The causal theory is very simple: what makes a name have reference is that there is a causal chain of name usage going back to some baptism event (which can, when appropriate, be a formal or religious ceremony of naming but usually is just simply someone pointing at some object and saying the name). The causal chain need not be oral - when a contemporary philosopher says 'Plato', the causal chain may have passed through their professor, or it may have gone through some book they read as a student that mentioned Plato. Either way is fine, so long as, if one were to check (and it were possible to do so), the chain would eventually end back during Plato's lifetime or whenever Plato was named Plato. Kripke notes that sometimes things may be named in a contingent, a priori manner, perhaps through use of a conditional ("if we have a girl, we're going to call her Kate") or a counterfactual ("if you had been a boy, you would have been called Daniel"). Sometimes a reference is fixed using a definite description: Kripke gives the example of Urbain Le Verrier's naming of the planet Neptune, where he made a mathematical prediction (which serves as a definite description) and then the planet happened to fit the definite description and was thus named. We do not now refer to Neptune by reference to the definite description which Le Verrier used during the discovery - that only fixed the reference of the name, which we now get through reading science books or being taught the names of the planets in school.
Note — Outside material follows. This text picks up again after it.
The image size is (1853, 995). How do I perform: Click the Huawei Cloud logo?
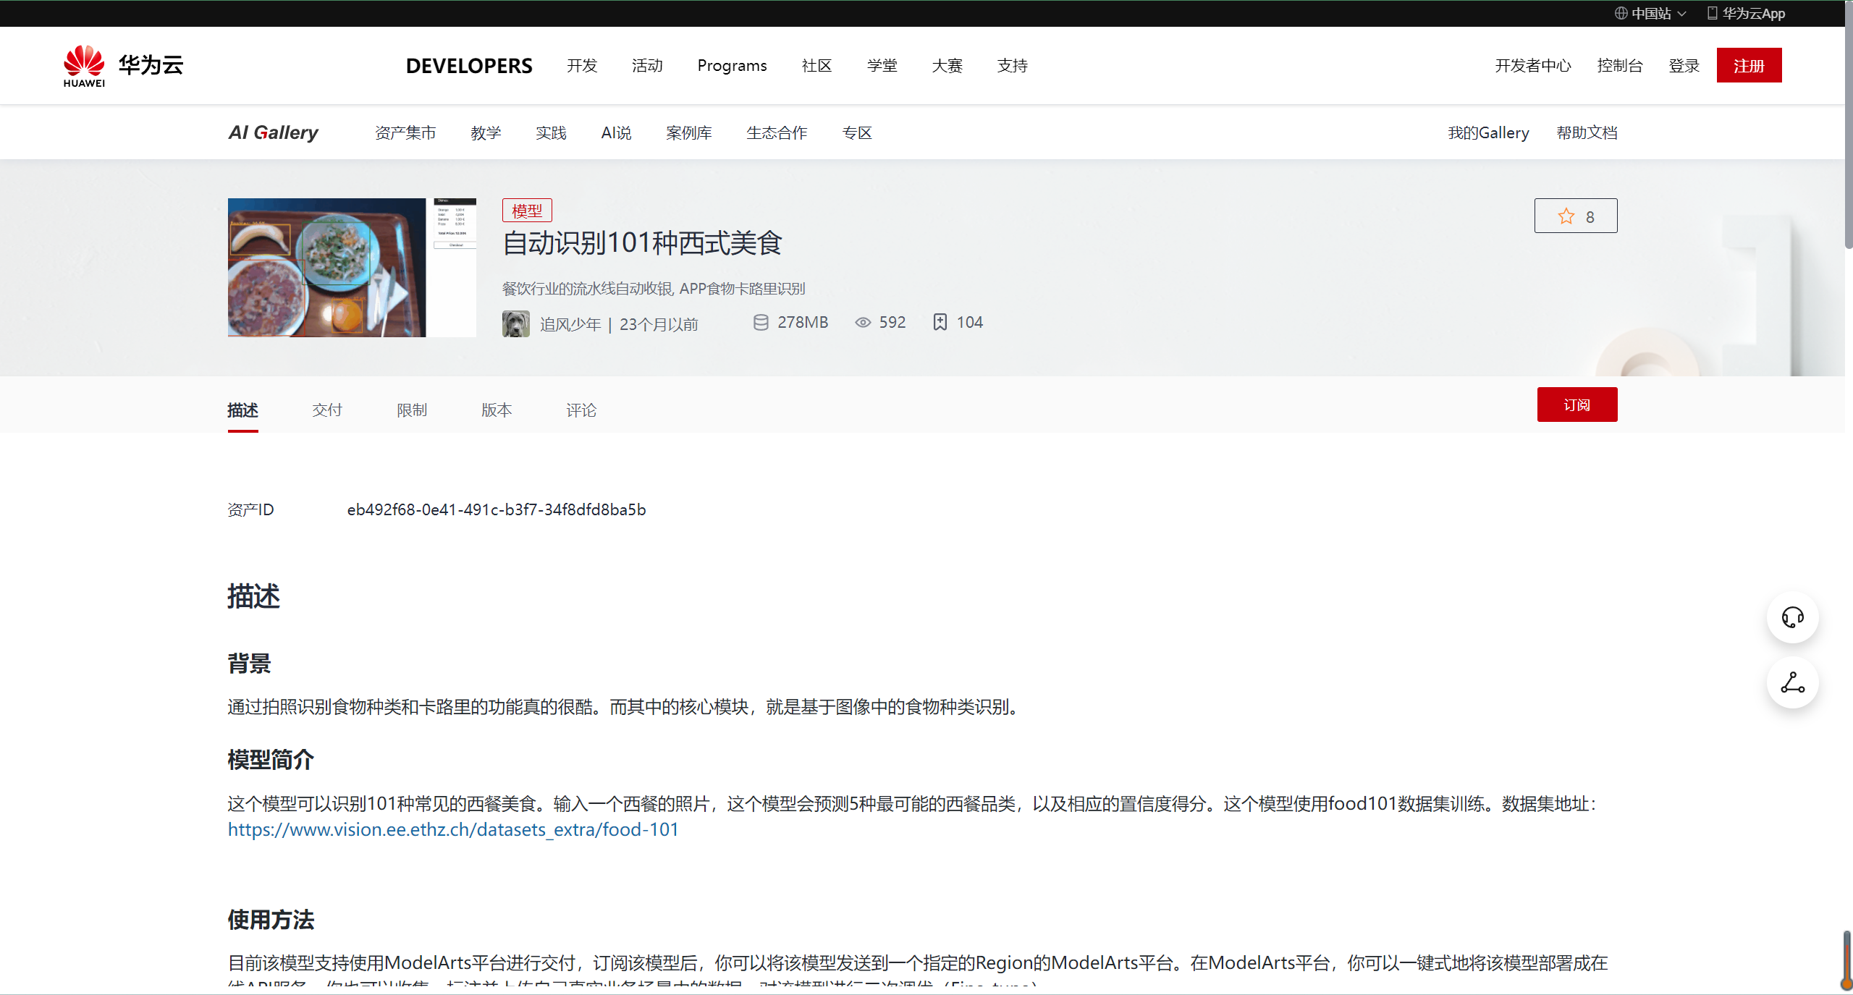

In the Hitler example, one would refer to Hitler even though one does not have enough knowledge to uniquely refer to Hitler, so long as there is a causal chain that goes back to the initial baptism of Hitler.
There is a problem with the causal theory, and that is the problem of reference change. This problem was raised by Gareth Evans, who points to a number of examples: that of Marco Polo's naming of Madagascar and the fictional case of two babies being switched in a hospital maternity ward and growing up with each other's names. Michael Devitt has modified the causal theory to account for reference change - under this account, reference is set further by each use of the name.